** WHAT IS NEEDED **
Transcribe the full listing word for word, leaving nothing out.

┌────────

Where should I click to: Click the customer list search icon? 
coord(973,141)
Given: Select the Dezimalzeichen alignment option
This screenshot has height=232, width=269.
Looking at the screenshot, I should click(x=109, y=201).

└────────

** WRITTEN ANSWER **
Where should I click to: Click the customer list search icon? 
coord(973,141)
Given: Select the Dezimalzeichen alignment option
This screenshot has height=232, width=269.
Looking at the screenshot, I should click(x=109, y=201).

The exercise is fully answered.